Latella 'ndrina
- Founded: 1980s
- Founder: Pasquale Latella
- Years active: 1980s-present
- Territory: Reggio Calabria
- Ethnicity: Calabrians
- Allies: De Stefano, Pelle

= Latella 'ndrina =

The Latella 'ndrina also known as Latella-Ficara 'ndrina is clan of the 'Ndrangheta, a criminal and mafia-type organisation in Calabria, Italy.

They are based in the city of Reggio Calabria, which controls the Ravagnese and Croce Valanidi quarters, allied with the Ficara, and in collaboration with the De Stefano and Pelle 'ndrina.

The current capobastone was also head of the company in Crimine, an apical structure of the Calabrian criminal organization.

== History ==
The historical capobastone of the Latella 'ndrina was Pasquale Latella, sentenced to life imprisonment, followed by his brother Giacomo, who was also imprisoned. Leadership have later passed to a third brother, Antonino Latella, identified by the collaborator Consolato Villani as the one responsible for reorganizing the “locale” of Croce Valanidi.

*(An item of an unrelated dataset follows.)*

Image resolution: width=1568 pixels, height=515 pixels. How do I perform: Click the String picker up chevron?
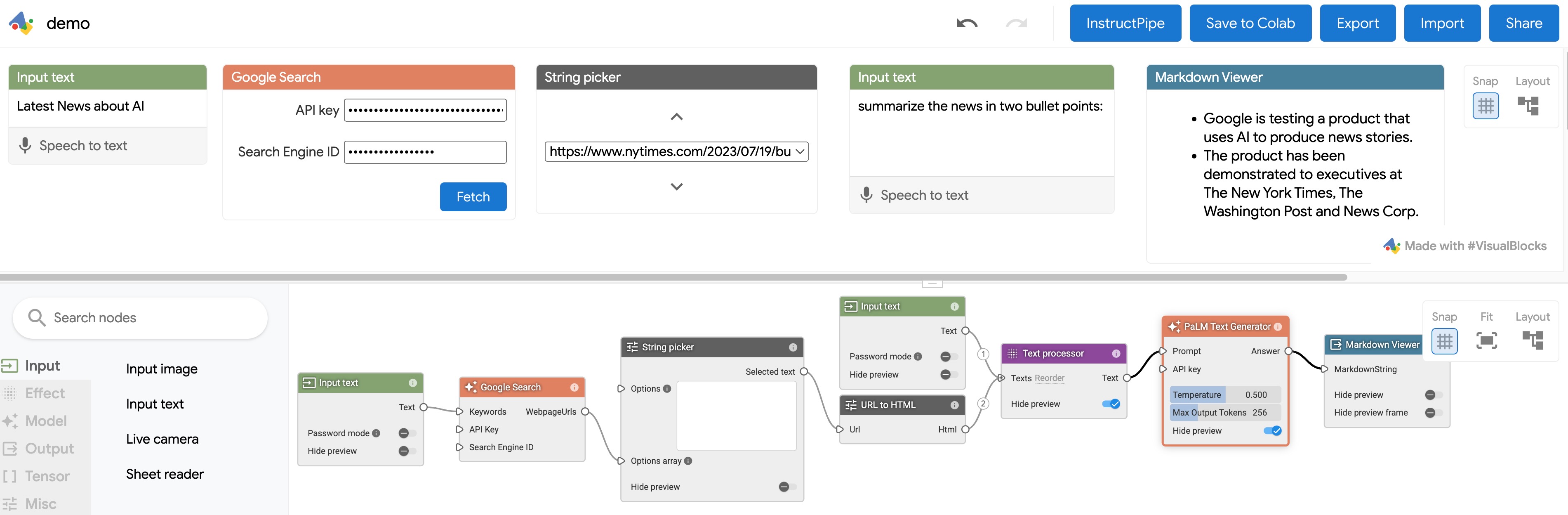click(676, 117)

Close relatives, including Giuseppe “Pino” Ficara, Vincenzo Ficara were in charge of reorganizing the organization after the arrests of the Latella brothers. In the 1980s, The Latella 'ndrina was involved in a feud with Chilà-Ambrogio 'ndrina, led by Giuseppe Chilà.

During the Second 'Ndrangheta war, the Latella 'ndrina joined the alliance with the De Stefano-Tegano, Libri, Zindato, and other minor 'ndrine, opposed to Pasquale Condello, Antonio Imerti and Diego Rosmini factions.

In 2013, investigations discovered tha the Latella 'ndrina, together with the Rosmini, Serraino, Audino, and Nicolò 'ndrine, formed an alliance to control the construction sector in Reggio Calabria. With the complicity of local and national entrepreneurs, the 'ndrine monopolized building activities, developing residences and houses and influencing property sales. The investigation resulted in forty-seven arrest warrants, as well as the seizure of fourteen companies and assets worth approximately 90 million euros. Those arrested were charged with mafia-type criminal association, fraudulent transfer of assets, illegal financial activity, corruption, and embezzlement. Among the individuals under investigation were lawyers, accountants, and figures from the banking sector. The investigation revealed that the allied clans had expanded their commercial and financial operations with the assistance of professionals in banking and business and extended even to other Italian regions, with numerous searches carried out in Veneto, Piedmont, Lombardy, and Apulia.